Transcribe only the lines in the data below falling between the line with "The image size is (1195, 774)." and the line with "the Код ставки", including those two lines, and leave out any picture.

::: DATASET RECORDS :::

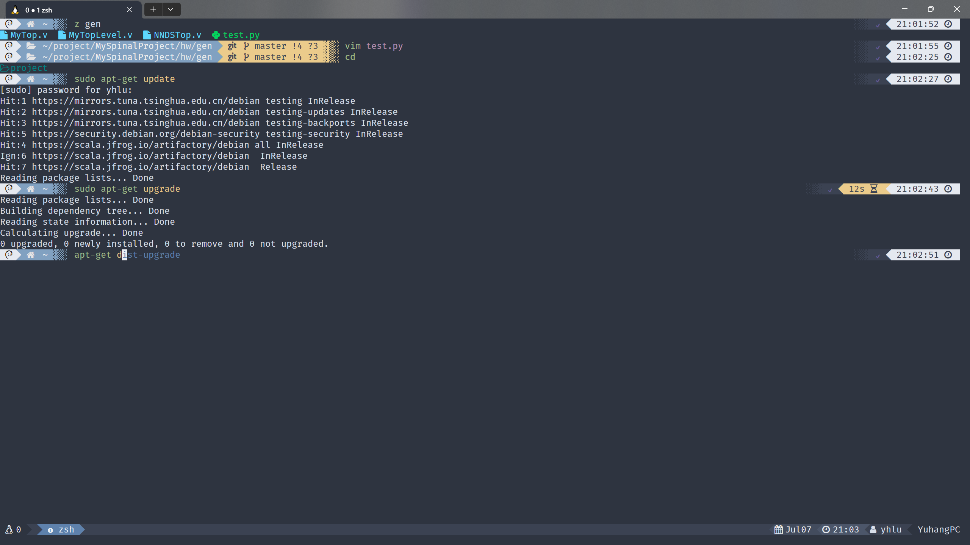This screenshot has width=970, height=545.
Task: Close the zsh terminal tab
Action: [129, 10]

:::
::: DATASET RECORDS :::

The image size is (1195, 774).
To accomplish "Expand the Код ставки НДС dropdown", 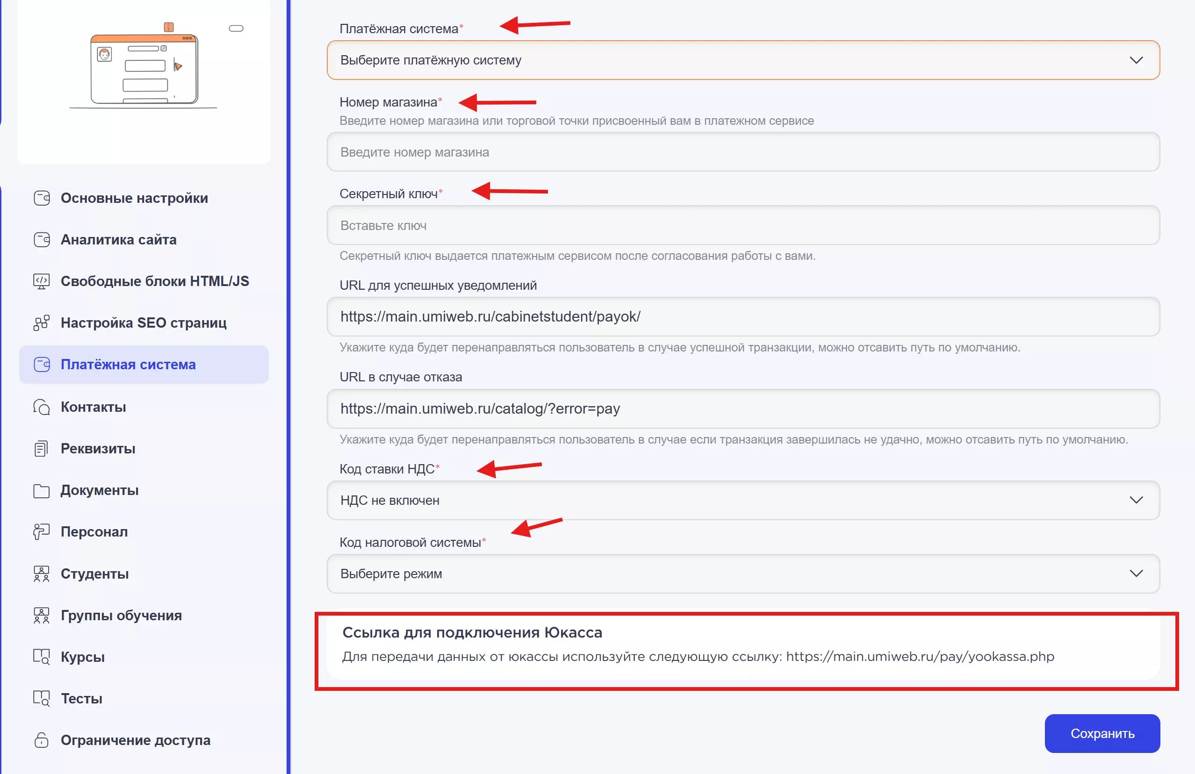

:::

SOLUTION FOR THIS EXERCISE →
The image size is (1195, 774).
To accomplish "Expand the Код ставки НДС dropdown", 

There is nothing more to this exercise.